Stored data entries
[Start of Attachment]

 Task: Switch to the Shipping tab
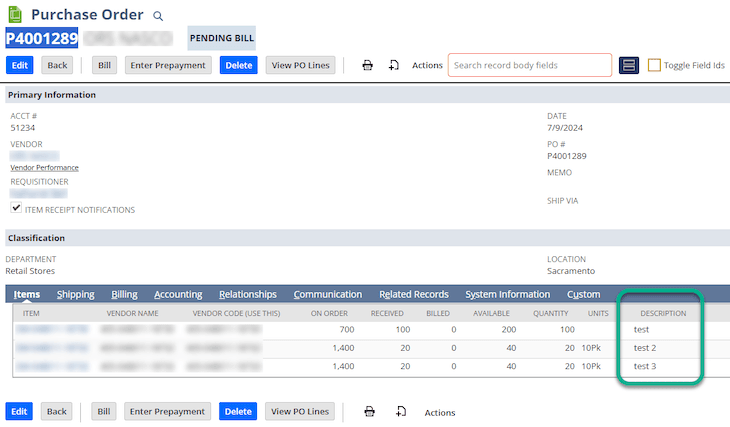[x=75, y=294]
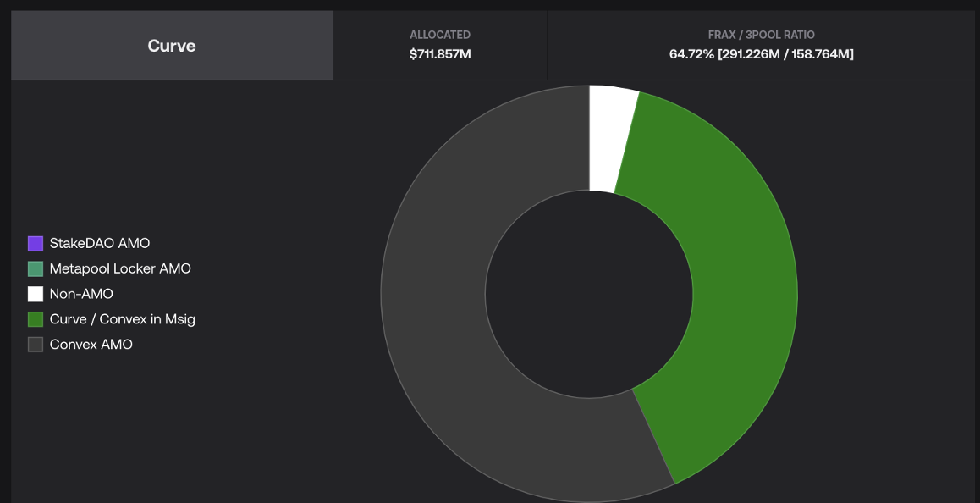Click the green Curve / Convex in Msig swatch

click(x=36, y=320)
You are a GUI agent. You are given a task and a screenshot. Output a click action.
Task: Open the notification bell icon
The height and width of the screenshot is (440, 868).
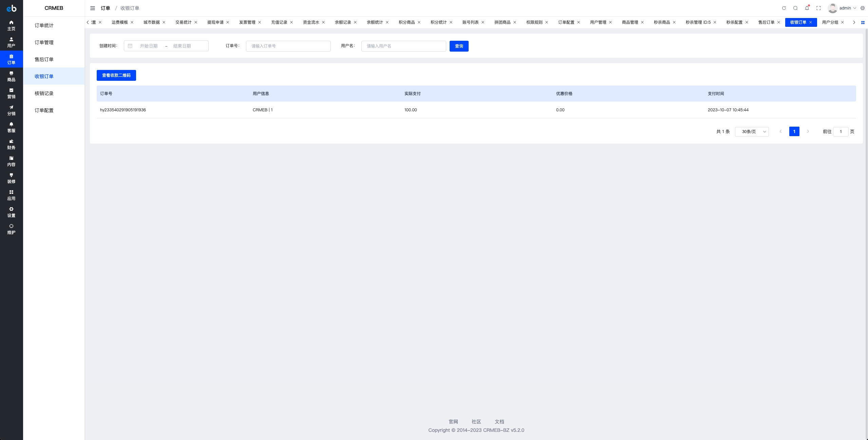[807, 8]
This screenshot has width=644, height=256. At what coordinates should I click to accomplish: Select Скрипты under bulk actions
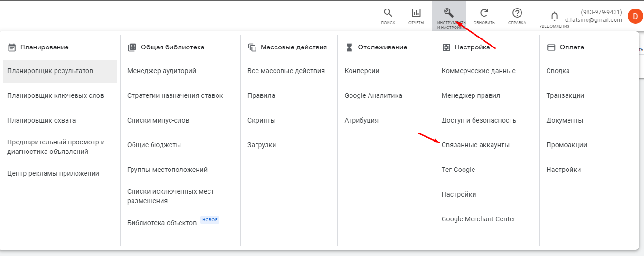click(x=261, y=121)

[End of Attachment]

- **Work request**: Exclude the pictures and repeat the entries word for word.

- **Task output**:
 Task: Switch to the Shipping tab
[x=75, y=294]
Click the green Curve / Convex in Msig swatch

click(x=36, y=320)
You are a GUI agent. You are given a task and a screenshot. Output a click action.
Task: Open the notification bell icon
The height and width of the screenshot is (440, 868).
[807, 8]
This screenshot has width=644, height=256. At what coordinates should I click to accomplish: Select Скрипты under bulk actions
click(x=261, y=121)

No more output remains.